# ASSIGNED TASK:
Your copy should match the entries exactly, with no images carried over.

(Stored items)
========================================================================

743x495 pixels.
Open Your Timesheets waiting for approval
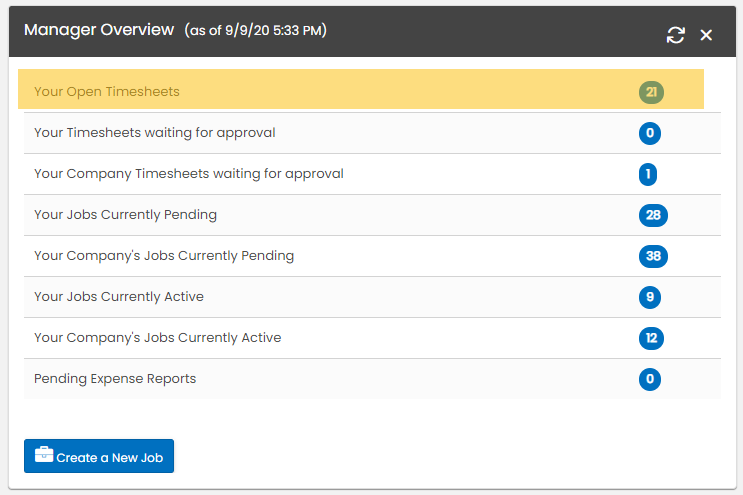point(154,133)
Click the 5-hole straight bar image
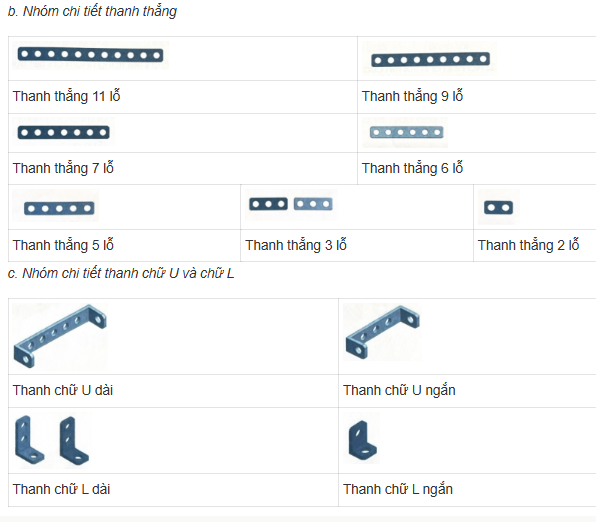This screenshot has width=596, height=522. 59,208
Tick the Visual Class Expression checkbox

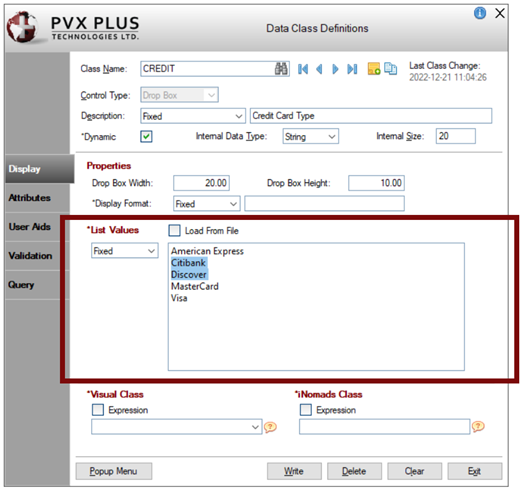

========================================================================

# FINISHED EXERCISE:
743x495 pixels.
Open Your Timesheets waiting for approval
point(154,133)
Click the 5-hole straight bar image
This screenshot has width=596, height=522. 59,208
Tick the Visual Class Expression checkbox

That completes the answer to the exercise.